_Task instructions_: Repeat the material below word for word, leaving nothing out and changing nothing.

Start of Records for this exercise

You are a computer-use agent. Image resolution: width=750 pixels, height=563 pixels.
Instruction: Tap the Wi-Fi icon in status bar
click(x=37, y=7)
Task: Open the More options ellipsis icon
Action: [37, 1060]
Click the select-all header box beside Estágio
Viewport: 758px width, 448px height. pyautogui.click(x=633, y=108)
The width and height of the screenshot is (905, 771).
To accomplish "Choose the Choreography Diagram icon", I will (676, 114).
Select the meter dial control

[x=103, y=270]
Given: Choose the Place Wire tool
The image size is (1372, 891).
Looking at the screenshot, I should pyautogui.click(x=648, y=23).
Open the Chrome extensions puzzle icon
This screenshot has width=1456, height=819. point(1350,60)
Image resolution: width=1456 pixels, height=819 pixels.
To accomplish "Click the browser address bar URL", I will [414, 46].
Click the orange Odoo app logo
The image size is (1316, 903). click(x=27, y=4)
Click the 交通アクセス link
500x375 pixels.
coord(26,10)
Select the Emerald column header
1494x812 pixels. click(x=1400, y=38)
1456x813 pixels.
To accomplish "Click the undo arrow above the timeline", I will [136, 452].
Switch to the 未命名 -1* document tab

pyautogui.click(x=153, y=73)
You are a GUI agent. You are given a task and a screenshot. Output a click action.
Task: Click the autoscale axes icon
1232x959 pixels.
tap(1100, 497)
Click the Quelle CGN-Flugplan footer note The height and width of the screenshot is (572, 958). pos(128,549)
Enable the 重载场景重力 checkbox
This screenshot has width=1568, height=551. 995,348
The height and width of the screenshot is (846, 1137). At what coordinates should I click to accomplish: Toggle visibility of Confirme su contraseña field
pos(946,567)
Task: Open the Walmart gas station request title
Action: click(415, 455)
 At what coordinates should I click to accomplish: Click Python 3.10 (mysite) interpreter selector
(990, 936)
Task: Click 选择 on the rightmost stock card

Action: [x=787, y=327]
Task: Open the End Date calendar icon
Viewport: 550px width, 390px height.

End of Records for this exercise

_Task answer_:
You are a computer-use agent. Image resolution: width=750 pixels, height=563 pixels.
Instruction: Tap the Wi-Fi icon in status bar
click(x=37, y=7)
Task: Open the More options ellipsis icon
Action: [37, 1060]
Click the select-all header box beside Estágio
Viewport: 758px width, 448px height. pyautogui.click(x=633, y=108)
The width and height of the screenshot is (905, 771).
To accomplish "Choose the Choreography Diagram icon", I will (676, 114).
Select the meter dial control

[x=103, y=270]
Given: Choose the Place Wire tool
The image size is (1372, 891).
Looking at the screenshot, I should pyautogui.click(x=648, y=23).
Open the Chrome extensions puzzle icon
This screenshot has width=1456, height=819. point(1350,60)
Image resolution: width=1456 pixels, height=819 pixels.
To accomplish "Click the browser address bar URL", I will [414, 46].
Click the orange Odoo app logo
The image size is (1316, 903). click(x=27, y=4)
Click the 交通アクセス link
500x375 pixels.
coord(26,10)
Select the Emerald column header
1494x812 pixels. click(x=1400, y=38)
1456x813 pixels.
To accomplish "Click the undo arrow above the timeline", I will [136, 452].
Switch to the 未命名 -1* document tab

pyautogui.click(x=153, y=73)
You are a GUI agent. You are given a task and a screenshot. Output a click action.
Task: Click the autoscale axes icon
1232x959 pixels.
tap(1100, 497)
Click the Quelle CGN-Flugplan footer note The height and width of the screenshot is (572, 958). pos(128,549)
Enable the 重载场景重力 checkbox
This screenshot has width=1568, height=551. 995,348
The height and width of the screenshot is (846, 1137). At what coordinates should I click to accomplish: Toggle visibility of Confirme su contraseña field
pos(946,567)
Task: Open the Walmart gas station request title
Action: click(415, 455)
 At what coordinates should I click to accomplish: Click Python 3.10 (mysite) interpreter selector
(990, 936)
Task: Click 选择 on the rightmost stock card

Action: [x=787, y=327]
Task: Open the End Date calendar icon
Viewport: 550px width, 390px height.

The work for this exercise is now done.